Il disastro ambientale: analisi della fattispecie, della prima giurisprudenza e dei rapporti con il c.d. "disastro innominato"

A cura dell'Agenzia provinciale per la protezione dell'ambiente

Introduzione: la tutela penale dell'ambiente prima del 2015 e il c.d. disastro innominato.
Prima dell'entrata in vigore della legge 22 maggio 2015, n. 68, il diritto penale a tutela dell'ambiente era esclusivamente contenuto nel D.Lgs. 3 aprile 2006, n. 152 (Testo unico ambientale) ed era connotato da una marcata accessorietà rispetto alla disciplina amministrativa, contenuta nel medesimo Testo unico.
In particolare, le fattispecie penali consistevano in reati contravvenzionali, atti a punire la mera disobbedienza alla legge o agli atti amministrativi in materia ambientale. Si trattava (e si tratta tutt'ora, per le fattispecie contravvenzionali rimaste) di reati di mera condotta e di pericolo astratto o presunto che da sempre hanno messo a dura prova la tenuta dei principi cardine del diritto penale (quali riserva di legge e offensività). Le fattispecie contravvenzionali, inoltre, non erano in grado di contrastare efficacemente i più gravi fenomeni di devastazione al bene ambiente nell'ottica sia generalpreventiva, sia repressiva.
Pertanto, la giurisprudenza è stata da sempre costretta a ricercare nella parte speciale del Codice penale gli strumenti più adatti per contrastare gli episodi più gravi di danno o pregiudizio al bene ambiente, adattando o estendendo le fattispecie esistenti. Oltre alla figura del getto pericoloso di cose (fattispecie contravvenzionale di cui all'art. 674 c.p.), la giurisprudenza ha soventemente fatto ricorso al c.d. "disastro innominato" ex art. 434 c.p..

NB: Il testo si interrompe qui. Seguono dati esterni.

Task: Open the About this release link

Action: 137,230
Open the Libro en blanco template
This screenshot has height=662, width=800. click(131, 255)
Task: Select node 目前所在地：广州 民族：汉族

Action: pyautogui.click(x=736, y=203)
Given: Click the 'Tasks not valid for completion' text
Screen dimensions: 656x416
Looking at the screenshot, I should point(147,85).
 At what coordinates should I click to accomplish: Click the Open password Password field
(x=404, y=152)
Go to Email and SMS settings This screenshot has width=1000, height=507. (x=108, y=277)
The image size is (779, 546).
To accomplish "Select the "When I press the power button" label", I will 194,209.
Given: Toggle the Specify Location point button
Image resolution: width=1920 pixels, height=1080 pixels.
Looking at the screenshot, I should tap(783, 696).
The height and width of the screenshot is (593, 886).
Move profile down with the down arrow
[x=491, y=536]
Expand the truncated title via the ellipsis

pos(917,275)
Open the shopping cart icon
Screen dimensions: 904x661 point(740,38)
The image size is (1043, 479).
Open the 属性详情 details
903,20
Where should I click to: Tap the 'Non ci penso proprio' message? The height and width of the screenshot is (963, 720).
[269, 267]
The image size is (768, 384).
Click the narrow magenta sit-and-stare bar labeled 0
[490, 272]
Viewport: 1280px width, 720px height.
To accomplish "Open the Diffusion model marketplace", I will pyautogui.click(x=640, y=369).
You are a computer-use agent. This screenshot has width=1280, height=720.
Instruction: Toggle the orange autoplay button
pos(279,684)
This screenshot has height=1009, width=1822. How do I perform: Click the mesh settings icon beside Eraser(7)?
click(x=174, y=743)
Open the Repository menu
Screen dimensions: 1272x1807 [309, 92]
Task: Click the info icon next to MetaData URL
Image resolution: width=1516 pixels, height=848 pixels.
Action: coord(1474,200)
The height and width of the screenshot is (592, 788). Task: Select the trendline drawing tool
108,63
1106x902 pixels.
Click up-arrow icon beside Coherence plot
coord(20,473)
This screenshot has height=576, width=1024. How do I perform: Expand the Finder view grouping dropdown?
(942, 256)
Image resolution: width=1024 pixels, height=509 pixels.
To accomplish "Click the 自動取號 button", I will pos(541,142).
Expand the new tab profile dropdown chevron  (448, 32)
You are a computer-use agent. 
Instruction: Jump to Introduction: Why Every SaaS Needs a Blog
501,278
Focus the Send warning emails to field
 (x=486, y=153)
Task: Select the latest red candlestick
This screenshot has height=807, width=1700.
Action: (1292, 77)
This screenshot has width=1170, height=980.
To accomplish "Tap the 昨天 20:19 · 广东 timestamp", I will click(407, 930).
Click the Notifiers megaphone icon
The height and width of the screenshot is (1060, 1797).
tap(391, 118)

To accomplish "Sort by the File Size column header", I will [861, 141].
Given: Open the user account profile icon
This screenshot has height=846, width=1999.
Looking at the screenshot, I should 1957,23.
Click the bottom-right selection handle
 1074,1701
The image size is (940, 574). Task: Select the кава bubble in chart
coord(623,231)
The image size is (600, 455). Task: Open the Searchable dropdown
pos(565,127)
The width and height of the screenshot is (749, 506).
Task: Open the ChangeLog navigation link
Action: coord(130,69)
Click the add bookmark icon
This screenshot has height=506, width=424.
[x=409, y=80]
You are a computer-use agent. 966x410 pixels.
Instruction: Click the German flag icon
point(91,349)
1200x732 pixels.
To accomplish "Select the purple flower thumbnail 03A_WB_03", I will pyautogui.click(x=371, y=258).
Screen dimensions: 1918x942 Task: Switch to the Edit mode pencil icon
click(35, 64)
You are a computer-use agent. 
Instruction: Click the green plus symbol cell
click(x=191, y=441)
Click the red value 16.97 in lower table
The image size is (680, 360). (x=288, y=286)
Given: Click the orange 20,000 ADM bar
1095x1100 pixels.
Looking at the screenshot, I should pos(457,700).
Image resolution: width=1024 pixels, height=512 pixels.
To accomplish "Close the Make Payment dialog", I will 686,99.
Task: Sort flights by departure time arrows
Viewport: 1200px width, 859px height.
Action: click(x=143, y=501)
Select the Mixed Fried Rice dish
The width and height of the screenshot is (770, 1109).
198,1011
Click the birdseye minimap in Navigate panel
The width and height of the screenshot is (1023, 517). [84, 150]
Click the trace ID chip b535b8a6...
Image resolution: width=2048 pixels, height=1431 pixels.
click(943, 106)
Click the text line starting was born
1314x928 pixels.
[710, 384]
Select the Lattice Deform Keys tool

Il disastro innominato ex art. 434 c.p.
La fattispecie delittuosa in questione punisce "chiunque (...) commetta un fatto diretto a cagionare il crollo di un costruzione o di una parte di essa ovvero un altro disastro". Si tratta di un reato di pericolo (o di evento, ai sensi del secondo comma, nel caso in cui il disastro si verifichi), non certamanete avulso da criticità dal punto di vista dei principi di tassatività e determinatezza.
Tuttavia, la prassi giurisprudenziale di applicare la figura delittuosa del disastro innominato anche alle ipotesi di disastro ambientale, venne salvata dalla giurisprudenza costituzionale (Corte Cost., sent. 30 luglio 2008, n. 327): ciò, in quanto il concetto di "disastro" dell'art. 434, comma 1, c.p. non sarebbe vago e indeterminato, bensì farebbe riferimento a una nozione unitaria di disastro, desumibile dalle altre disposizioni contemplate dal titolo VI dei delitti contro l'incolumità pubblica.
In particolare, la nozione di disastro perimetrata nel 2008 dalla Consulta risulta connotata dalla necessaria presenza di due elementi: 1) un primo di carattere dimensionale, consistente nel verificarsi di un evento distruttivo di proporzioni straordinarie; 2) un secondo di carattere offensivo, ossia l'evento distruttivo deve aver causato un pericolo per la vita o l'integrità fisica di un numero indeterminato di persone (invece, nel caso del secondo comma dell'art. 434, è necessario che gli eventi lesivi si configurino).
In ogni caso, per quanto si trattasse di una figura malleabile e per quanto vi fosse una nozione unitaria di disastro, il disastro innominato era una fattispecie preordinata a tutelare prima di tutto la pubblica incolumità e solo eventualmente il bene ambiente. Inoltre, la sua applicazione alle fattispecie di inquinamento presentava notevoli criticità, soprattutto poiché queste ultime non sempre implicano la presenza di eventi catastrofico-distruttivi (mentre in materia ambientale gli eventi sono spesso lungo-latenti).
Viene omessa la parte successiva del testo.